Le certificat d’urbanisme n’est pas une autorisation de construire. Il cristallise les règles applicables pendant une durée limitée, ce qui protège l’acquéreur contre un changement de zonage entre la promesse et la signature de l’acte.
Sobriété foncière et artificialisation des sols
La compatibilité avec les objectifs de réduction de l’artificialisation des sols est devenue un critère de vigilance. Les documents d’urbanisme communaux sont désormais appréciés au regard de la trajectoire de sobriété foncière issue de la loi Climat et Résilience. Un terrain communal situé en lisière d’urbanisation ou en extension urbaine peut se heurter à un refus de constructibilité pour ce motif.
La vérification de la constructibilité ne peut donc plus se limiter à la lecture du PLU. Le projet doit aussi être compatible avec les règles de sobriété foncière qui encadrent de plus en plus les extensions en zone périurbaine.
Estimation du prix et passage chez le notaire
La commune est tenue de faire estimer le terrain par France Domaine avant toute cession. Cette estimation fixe un prix plancher : vendre en dessous exposerait la collectivité à une requalification en libéralité, c’est-à-dire un avantage financier injustifié au profit de l’acquéreur.
Le prix retenu dans la délibération peut être supérieur à l’estimation, jamais inférieur sans justification solide. L’acquéreur n’a pas accès au rapport d’estimation, mais il peut demander à connaître la valeur retenue avant de s’engager.
Signature de l’acte de vente
La vente se formalise par un acte authentique rédigé par un notaire. Le notaire vérifie la régularité de la délibération, l’absence d’hypothèques sur la parcelle et la conformité cadastrale. Les frais de notaire sont à la charge de l’acquéreur, comme pour toute transaction immobilière.

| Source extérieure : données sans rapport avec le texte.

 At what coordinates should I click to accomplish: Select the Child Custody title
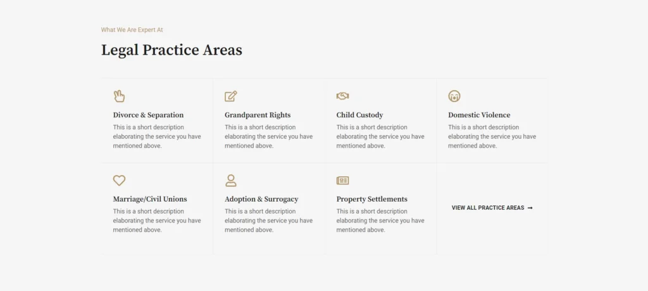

Un avant-contrat (compromis ou promesse de vente) peut précéder l’acte définitif. Cette étape est recommandée lorsque l’acquéreur a besoin de temps pour obtenir un financement ou un permis de construire.

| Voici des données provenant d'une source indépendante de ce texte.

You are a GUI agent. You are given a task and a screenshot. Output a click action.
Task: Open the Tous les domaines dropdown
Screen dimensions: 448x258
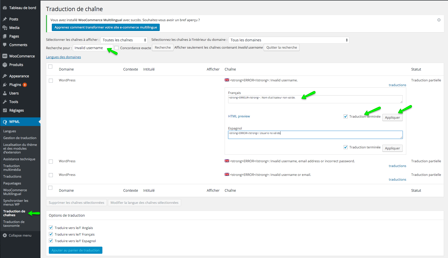[289, 40]
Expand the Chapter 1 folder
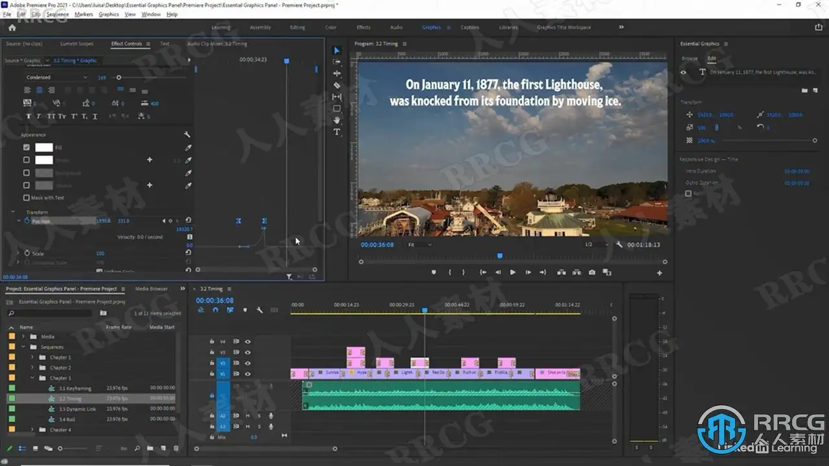This screenshot has width=829, height=466. click(32, 357)
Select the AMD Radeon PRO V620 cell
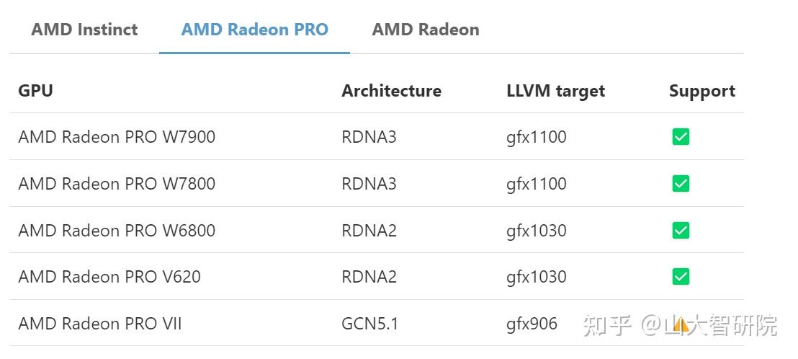The height and width of the screenshot is (359, 798). pos(109,277)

Viabilisation et raccordement du terrain communal
Un terrain communal n’est pas toujours viabilisé. Avant de signer, il faut vérifier la présence ou l’absence de raccordements aux réseaux d’eau, d’électricité, d’assainissement et de télécommunications.
Si le terrain n’est pas desservi, les travaux de viabilisation peuvent représenter un coût significatif, variable selon la distance aux réseaux existants. La commune peut parfois prendre en charge une partie de l’extension de réseau si la cession s’inscrit dans un projet d’aménagement local, mais ce n’est pas automatique.
Demander un devis de raccordement aux concessionnaires avant la signature permet de chiffrer le budget réel du projet. L’eau, l’électricité et l’assainissement dépendent chacun d’un opérateur ou d’un syndicat différent, avec des délais de raccordement qui varient.
Étude de sol et risques environnementaux
Pour un terrain destiné à la construction, une étude géotechnique (étude de sol) renseigne sur la nature du sous-sol et les fondations adaptées. Les risques liés à l’environnement (inondation, retrait-gonflement des argiles, pollution) figurent dans l’état des risques et pollutions, document obligatoire annexé à tout avant-contrat de vente.
La mairie tient à disposition les informations sur les risques naturels et technologiques identifiés sur le territoire communal. Consulter ces documents avant de formuler une offre évite de découvrir une contrainte rédhibitoire après engagement.
L’acquisition d’un terrain communal suit un parcours administratif plus encadré qu’un achat classique, mais chaque étape a une fonction précise de protection, tant pour la commune que pour l’acquéreur. Le point de départ reste toujours le même : prendre rendez-vous en mairie pour vérifier si la parcelle visée peut être cédée et sous quelles conditions le conseil municipal accepterait de délibérer.